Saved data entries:

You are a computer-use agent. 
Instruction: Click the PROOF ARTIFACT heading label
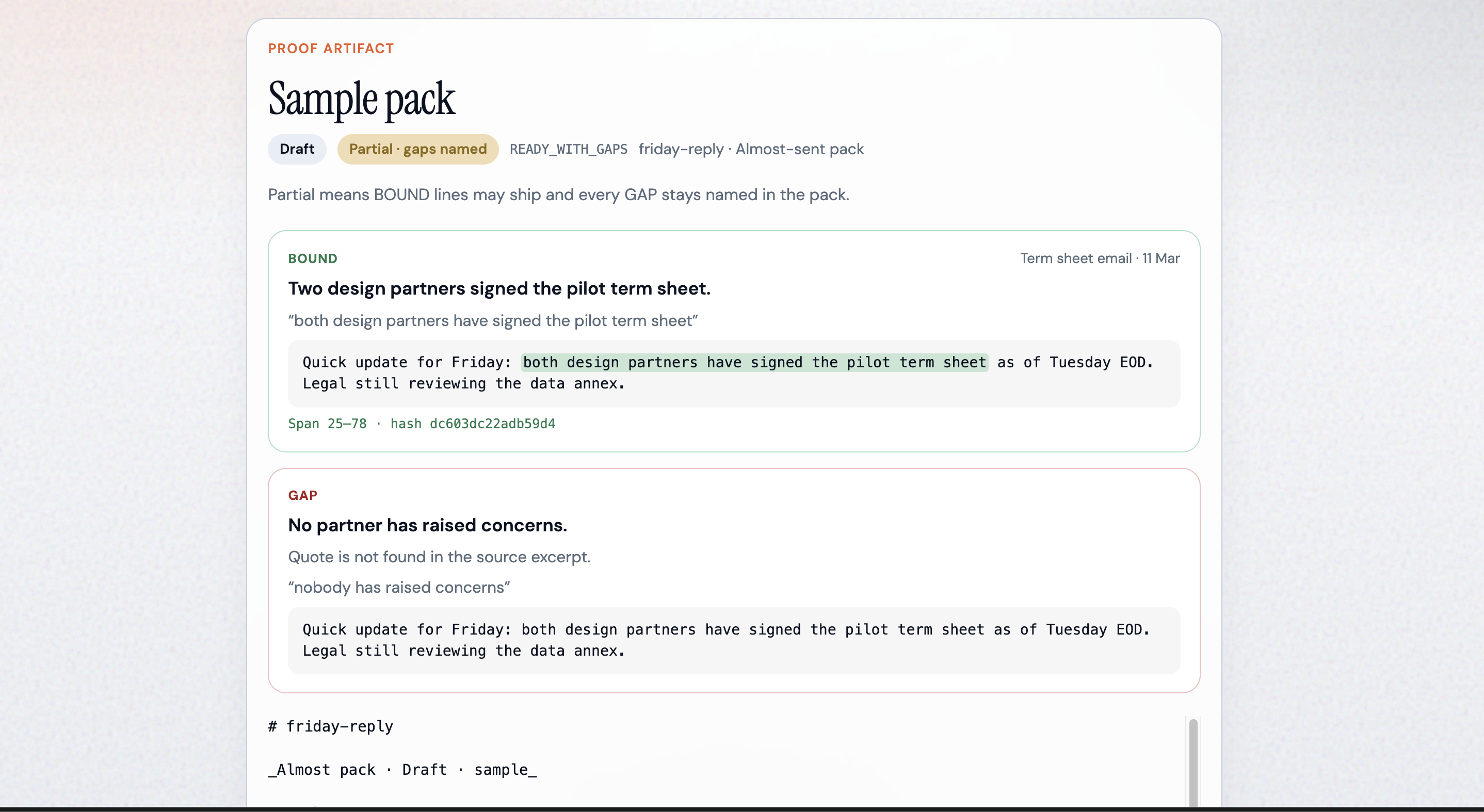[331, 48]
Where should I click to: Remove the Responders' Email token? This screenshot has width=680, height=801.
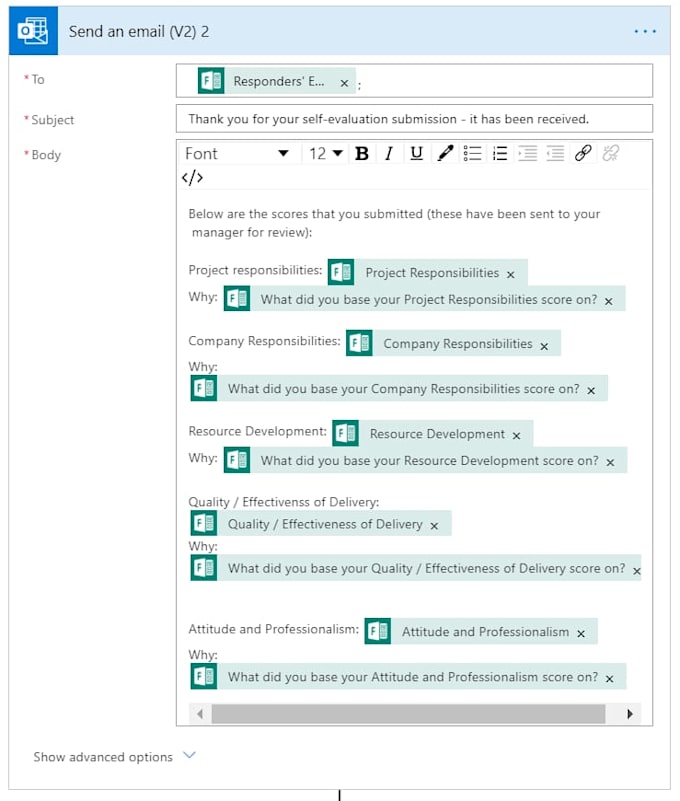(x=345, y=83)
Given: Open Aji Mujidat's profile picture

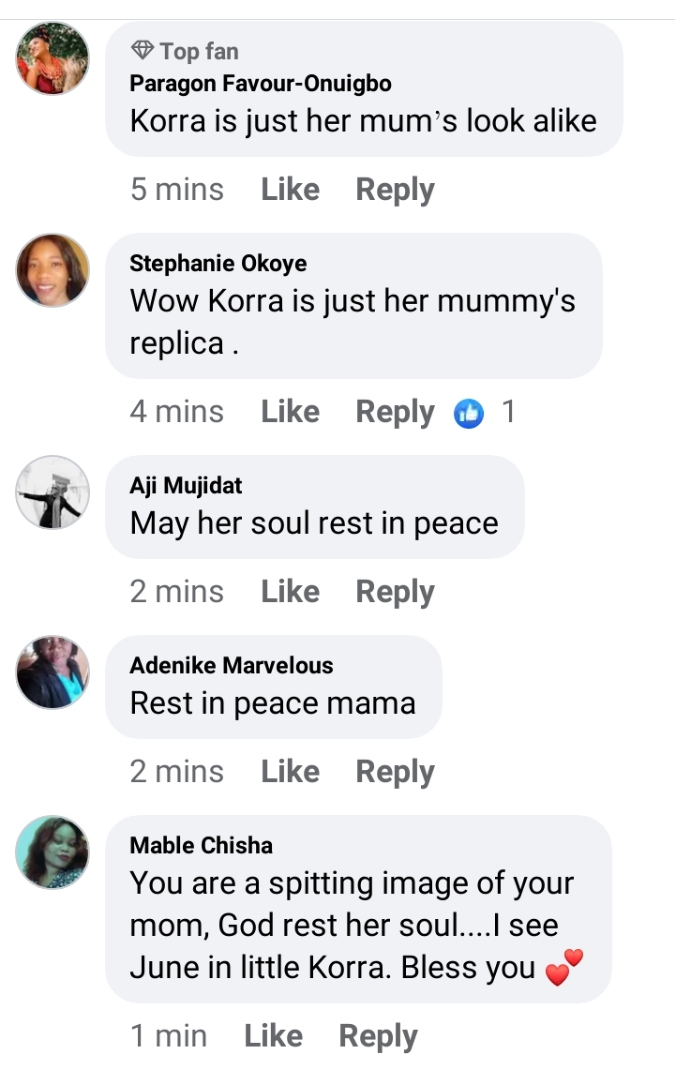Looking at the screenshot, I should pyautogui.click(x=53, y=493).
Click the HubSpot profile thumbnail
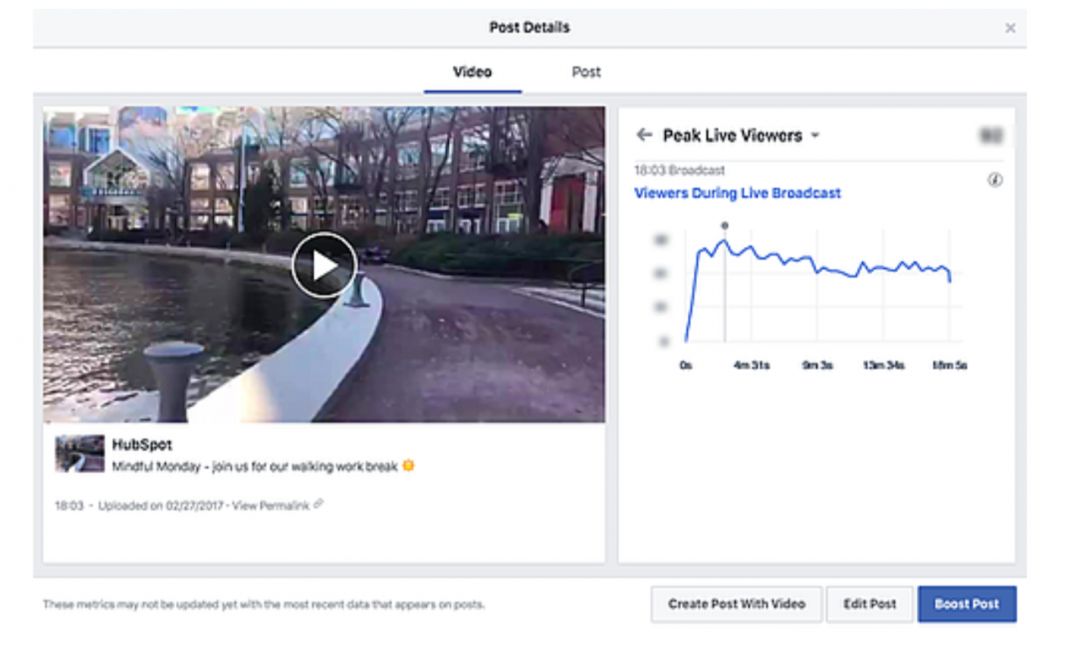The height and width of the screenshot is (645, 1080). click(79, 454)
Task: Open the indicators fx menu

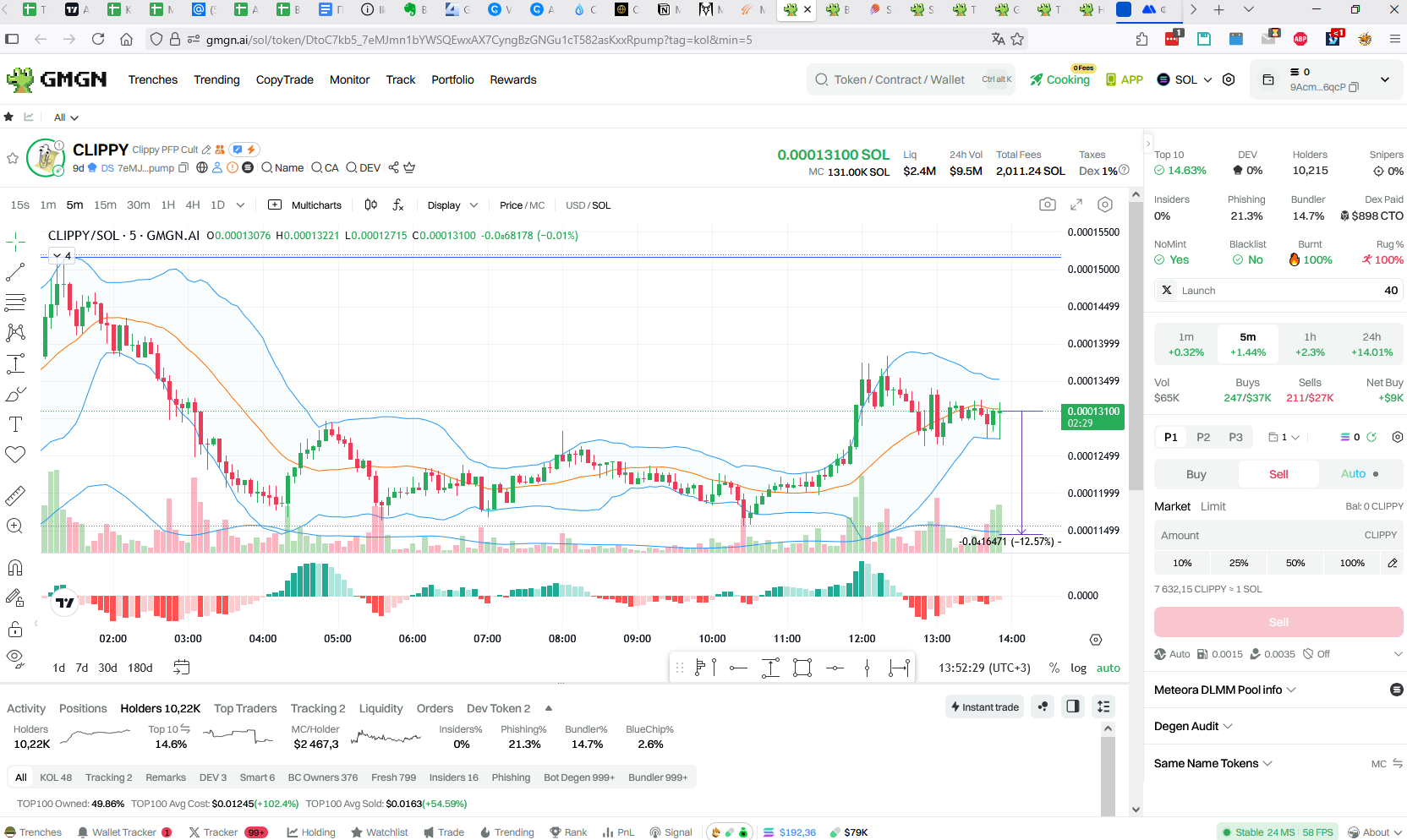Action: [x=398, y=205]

- Your instructions:
If a record holds a picture, leave the picture out and copy the rest exactly.

- Response to the task:
You are a computer-use agent. 
Instruction: Click the PROOF ARTIFACT heading label
[331, 48]
Where should I click to: Remove the Responders' Email token? This screenshot has width=680, height=801.
(x=345, y=83)
Given: Open Aji Mujidat's profile picture

Looking at the screenshot, I should pyautogui.click(x=53, y=493).
Click the HubSpot profile thumbnail
The height and width of the screenshot is (645, 1080). click(79, 454)
Task: Open the indicators fx menu

Action: [x=398, y=205]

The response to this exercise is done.